Stored items:
════════════════

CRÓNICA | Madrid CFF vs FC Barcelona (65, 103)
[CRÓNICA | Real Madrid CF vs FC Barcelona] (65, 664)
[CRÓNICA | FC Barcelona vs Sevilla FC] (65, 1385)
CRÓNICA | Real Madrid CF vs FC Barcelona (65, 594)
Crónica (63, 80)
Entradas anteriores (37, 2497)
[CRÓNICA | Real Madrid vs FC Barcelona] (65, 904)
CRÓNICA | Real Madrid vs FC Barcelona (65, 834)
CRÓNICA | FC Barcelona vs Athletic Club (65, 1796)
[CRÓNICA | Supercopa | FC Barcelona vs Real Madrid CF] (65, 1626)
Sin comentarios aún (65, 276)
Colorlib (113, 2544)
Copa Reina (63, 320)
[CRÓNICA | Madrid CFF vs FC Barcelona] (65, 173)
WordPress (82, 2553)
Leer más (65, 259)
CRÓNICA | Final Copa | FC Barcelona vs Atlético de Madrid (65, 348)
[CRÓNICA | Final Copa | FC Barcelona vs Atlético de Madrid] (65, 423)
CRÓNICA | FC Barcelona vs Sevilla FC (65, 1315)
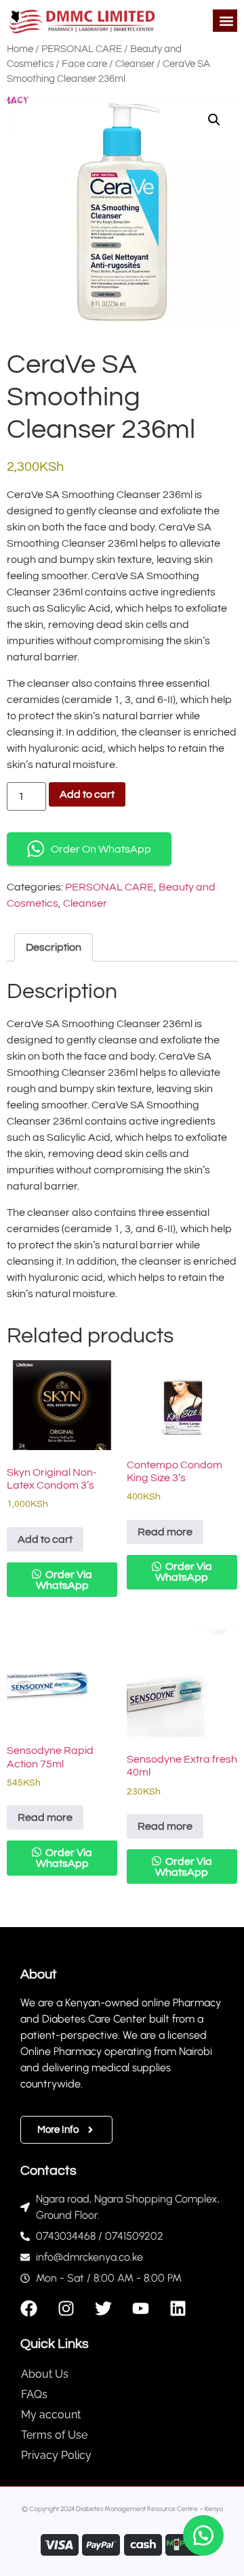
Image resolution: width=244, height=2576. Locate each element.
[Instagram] (66, 2308)
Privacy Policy (56, 2455)
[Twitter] (103, 2308)
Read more (165, 1532)
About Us (44, 2374)
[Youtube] (140, 2308)
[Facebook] (28, 2308)
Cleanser (135, 64)
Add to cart (87, 794)
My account (51, 2414)
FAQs (34, 2394)
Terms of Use (54, 2434)
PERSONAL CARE (81, 49)
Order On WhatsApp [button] (101, 849)
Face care (84, 64)
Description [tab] (53, 947)
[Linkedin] (177, 2308)
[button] (226, 20)
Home (20, 49)
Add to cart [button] (45, 1539)
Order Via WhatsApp (64, 1580)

════════════════

◆ TASK REQUIREMENTS ◆
Verbatim copy, images excluded: transcribe all the entries above.

◆ OUTPUT OF THE EXERCISE ◆
CRÓNICA | Madrid CFF vs FC Barcelona (65, 103)
[CRÓNICA | Real Madrid CF vs FC Barcelona] (65, 664)
[CRÓNICA | FC Barcelona vs Sevilla FC] (65, 1385)
CRÓNICA | Real Madrid CF vs FC Barcelona (65, 594)
Crónica (63, 80)
Entradas anteriores (37, 2497)
[CRÓNICA | Real Madrid vs FC Barcelona] (65, 904)
CRÓNICA | Real Madrid vs FC Barcelona (65, 834)
CRÓNICA | FC Barcelona vs Athletic Club (65, 1796)
[CRÓNICA | Supercopa | FC Barcelona vs Real Madrid CF] (65, 1626)
Sin comentarios aún (65, 276)
Colorlib (113, 2544)
Copa Reina (63, 320)
[CRÓNICA | Madrid CFF vs FC Barcelona] (65, 173)
WordPress (82, 2553)
Leer más (65, 259)
CRÓNICA | Final Copa | FC Barcelona vs Atlético de Madrid (65, 348)
[CRÓNICA | Final Copa | FC Barcelona vs Atlético de Madrid] (65, 423)
CRÓNICA | FC Barcelona vs Sevilla FC (65, 1315)
Image resolution: width=244, height=2576. Locate each element.
[Instagram] (66, 2308)
Privacy Policy (56, 2455)
[Twitter] (103, 2308)
Read more (165, 1532)
About Us (44, 2374)
[Youtube] (140, 2308)
[Facebook] (28, 2308)
Cleanser (135, 64)
Add to cart (87, 794)
My account (51, 2414)
FAQs (34, 2394)
Terms of Use (54, 2434)
PERSONAL CARE (81, 49)
Order On WhatsApp [button] (101, 849)
Face care (84, 64)
Description [tab] (53, 947)
[Linkedin] (177, 2308)
[button] (226, 20)
Home (20, 49)
Add to cart [button] (45, 1539)
Order Via WhatsApp (64, 1580)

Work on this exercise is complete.